女性が活躍しているんですね。では、そんな髙津商会さんの強みを教えてください。

豊富な種類の小道具を持っていることが私たちの強みです。

何種類の小道具をお持ちになっているのですか?

数え切れないほどです。私たちは創業100年を超え、その間、テレビや映画などで必要とされた小道具はすべて保管しています。今では、東映さんや松竹さん、各テレビ局の倉庫に加え、敷地3000坪に4階層倉庫5棟を建て蓄積しています。

物凄い数!それは長い歴史の賜物ですね。日本アカデミー賞の協会特別賞を受賞なさっていますよね?

はい。映画製作の現場を支える種々の職能に従事する方々の栄誉を讃える賞を2003年に頂きました。

(写真:2003日本アカデミー賞 協会特別賞/HPより抜粋)

凄いです!では、髙津社長の「求める人物像」を教えてください。

どこの会社でも必要だと思いますが、コミュニケーションができる子が良いです。多くの人と協力してひとつの作品を作るのでコミュニケーションは欠かせません。

チームワークにコミュニケーションは欠かせないですよね。

そして、「後世に良いものを残したい」と思っている人が欲しいです。

どうしてですか?

映像というのは後世に残るものです。その映像に関わる職業なので、第一に「後世に良いものを残したい」と思って欲しいです。そして、そう思うためには“こだわり”が必要です。後世に見られても恥ずかしくない作品を作ろうとする“こだわり”を持っている人が良いです。

髙津社長の言う“こだわり”はどんなものですか?

ものづくりを追求する心です。与えられた台本に合う小道具を自分の頭の中で想像し追求する。そこに喜びを見出す心だと思います。“こだわり”を持っていれば、自分が選んだ全ての小道具を説明することができます。映画監督に「どうしてお前はこの位置にこの小道具を置いたのか」と問われても、その問いに答えることができます。でも、映画はみんなで作るので、皆が皆、自分の“こだわり”を出し過ぎるとまとまりません。やはり、コミュニケーションが重要ですね。

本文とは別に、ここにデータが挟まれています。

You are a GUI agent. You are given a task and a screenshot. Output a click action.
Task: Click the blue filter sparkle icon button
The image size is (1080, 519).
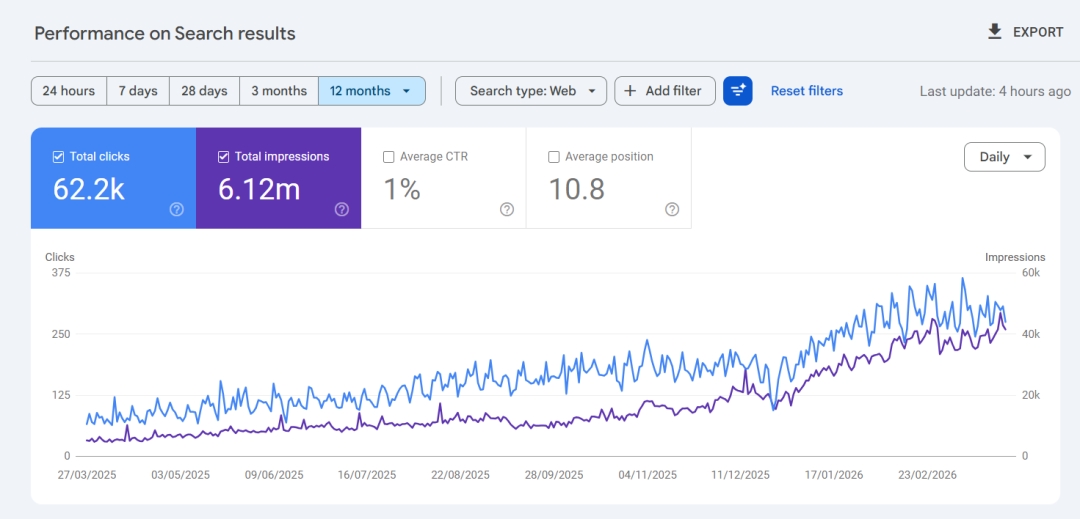coord(738,91)
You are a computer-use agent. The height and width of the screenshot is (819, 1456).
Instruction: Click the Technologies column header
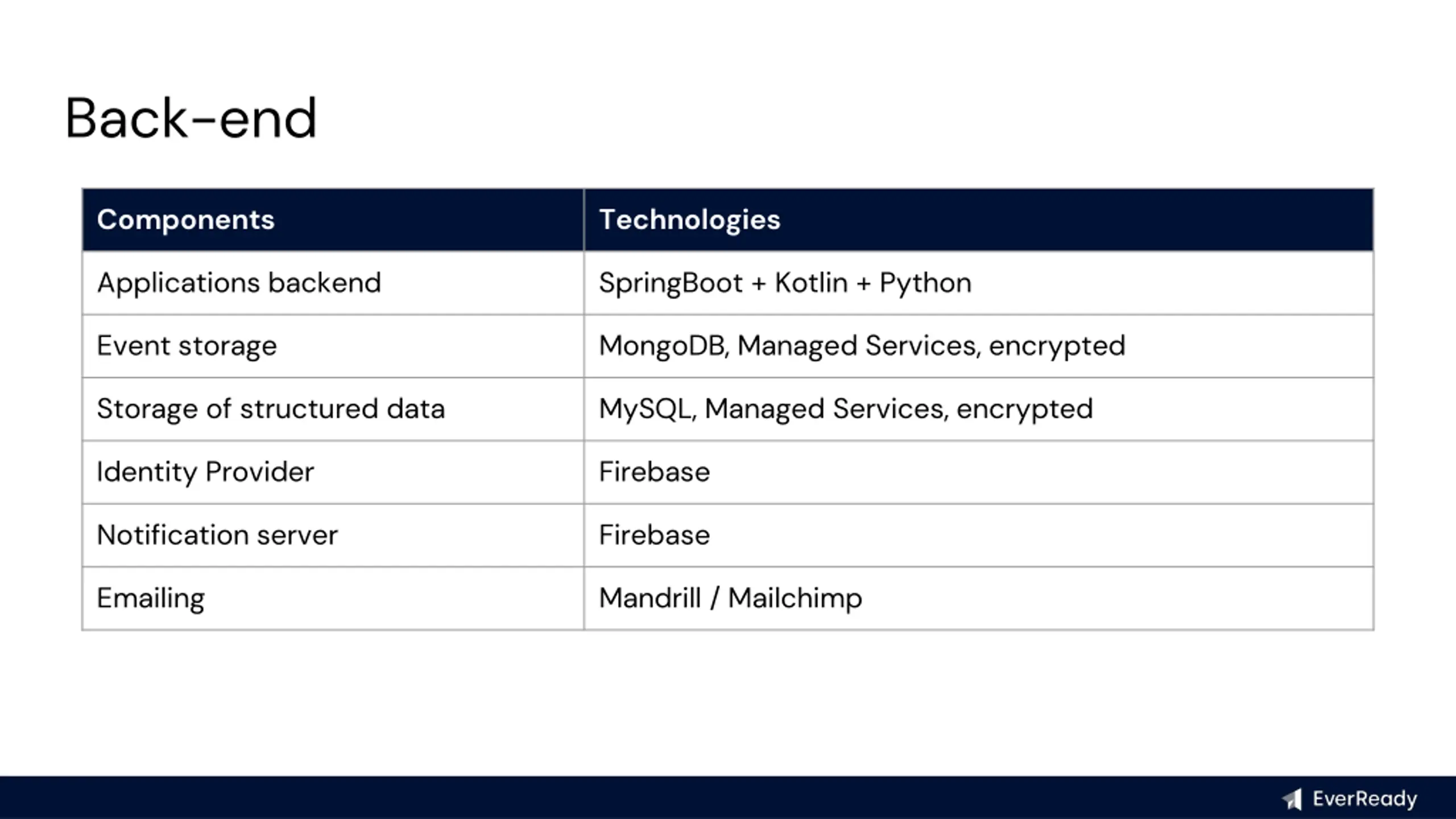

なるほど。他に、小道具を扱うからこその「求める人物像」はありますか?

私たちの仕事では古代〜現代までの小道具を扱うので、それ相応の広い知識が必要です。そして、作品を担当するとなった時には、その作品の設定された時代の情報を掘り下げる必要があります。その掘り下げる力が大切になってきます。限られた予算・時間の中で適切な情報を収集する力です。

(写真:取材風景)

様々な情報が簡単に調べられる時代ですが、しっかり掘り下げようと思ったら努力が必要ですね。では最後に、大学生にアドバイスをお願いします。

大学生には「引き出し」を多く作って欲しいです。

どういうことですか?

例えば、居酒屋に行くにしても同じ店ばかり行くのではなく、色々な店に行って多種多様な居酒屋を知って欲しいです。多くの経験をして、「引き出し」の数を増やすべきです。その「引き出し」が自分の“こだわり”を豊富にさせます。いっぱい遊び、色々な経験をし、自分の選択肢を増やしてください。そして、大学生は自分の個性を出すべきです。

「個性を出す」!?具体的に教えてください。

私はリクルートスーツに疑問を感じています。みんな同じ格好で、没個性極まりなく、面白くありません。実際、高津商会では髪型髪色自由で、その人の個性を大切にしています。その方が面白いし、自分の仕事に色がつきます。なので、大学生も自分の個性を楽しんでください。

私も個性を前面に出しながら、大学生活を楽しんでいきます!髙津社長、本日はありがとうございました。

本日は取材にご協力頂き有難うございました。